Wednesday, March 19, 2014

Our piano comes home

UntitledI grew up with a piano in the house. I took lessons on our pianos, and while I was no musical prodigy, I'm glad I learned to read music. I want the same (and preferably more) for my children.

Ada started taking piano lessons at her Montessori school about two years ago. I told myself that if she stuck with it, we'd eventually replace her cheap keyboard (the kind that plugs into a computer and runs off GarageBand) and get a piano. But there was no place for a piano in our old house.

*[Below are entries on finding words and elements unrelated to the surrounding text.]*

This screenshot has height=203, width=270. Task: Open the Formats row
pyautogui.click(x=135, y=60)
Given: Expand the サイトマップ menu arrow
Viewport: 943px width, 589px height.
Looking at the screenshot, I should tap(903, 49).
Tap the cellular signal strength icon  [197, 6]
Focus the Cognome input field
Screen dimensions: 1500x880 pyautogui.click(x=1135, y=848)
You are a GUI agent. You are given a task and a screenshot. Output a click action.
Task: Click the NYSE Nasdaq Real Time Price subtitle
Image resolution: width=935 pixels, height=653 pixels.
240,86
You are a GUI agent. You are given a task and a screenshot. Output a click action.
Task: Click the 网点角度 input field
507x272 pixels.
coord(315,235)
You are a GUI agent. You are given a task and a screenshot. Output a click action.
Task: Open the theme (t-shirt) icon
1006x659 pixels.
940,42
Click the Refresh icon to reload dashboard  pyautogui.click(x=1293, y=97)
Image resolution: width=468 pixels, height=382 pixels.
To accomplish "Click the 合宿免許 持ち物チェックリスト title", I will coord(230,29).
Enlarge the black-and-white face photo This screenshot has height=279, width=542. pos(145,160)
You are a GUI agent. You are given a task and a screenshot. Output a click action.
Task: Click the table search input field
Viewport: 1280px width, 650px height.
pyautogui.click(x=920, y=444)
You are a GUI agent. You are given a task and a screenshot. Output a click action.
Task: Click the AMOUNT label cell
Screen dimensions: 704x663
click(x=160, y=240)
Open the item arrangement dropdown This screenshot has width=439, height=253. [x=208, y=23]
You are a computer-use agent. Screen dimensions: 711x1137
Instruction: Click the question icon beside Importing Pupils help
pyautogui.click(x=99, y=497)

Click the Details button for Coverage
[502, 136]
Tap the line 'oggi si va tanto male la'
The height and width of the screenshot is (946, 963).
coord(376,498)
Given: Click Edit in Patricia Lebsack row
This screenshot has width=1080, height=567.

So as we were designing our new place, I took the average measurements for an upright piano and made sure our first floor layout would have a place for one. That forethought paid off last week when two piano movers hoisted a new-to-us 1940's art deco style Charles Frederick Stein piano through the front door. It fit perfectly in the spot I'd selected on blueprints last summer.

I'd been collecting information on the best ways to acquire a quality used piano for a few months. The Montessori school got theirs from Keys 4/4 Kids, a charity that sets a lot of used pianos. Plenty of other people had bought theirs off Craig's List or MomMail, a classifieds-like listserv that is fiercely local and not anonymous (and therefore infinitely less sketchy). Because I'd chosen a prominent place for our piano, looks mattered. And when I saw a photo of the piano we eventually bought, it was love at first sight. But it wasn't free and I knew we'd also be paying to move it and tune it.

We visited it and talked with the owner, a piano teacher who played the instrument through high school. I consulted with my daughter's piano teacher and scoured the internet for information on the maker. I also paid a piano tuner $95 to come inspect it for me. With everyone in agreement that the piano looked like a very good buy, we plunked down the cash and bought it. $900 seems like a lot of money, but it's also what we're paying to rent Zoe's euphonium for the year. And we don't even get to own that!

Anyway, watching and listening to Ada practice piano on a real piano has been a real pleasure. She's pleased as can be and has been very reliably washing her hands before she sits down at its ivory keys.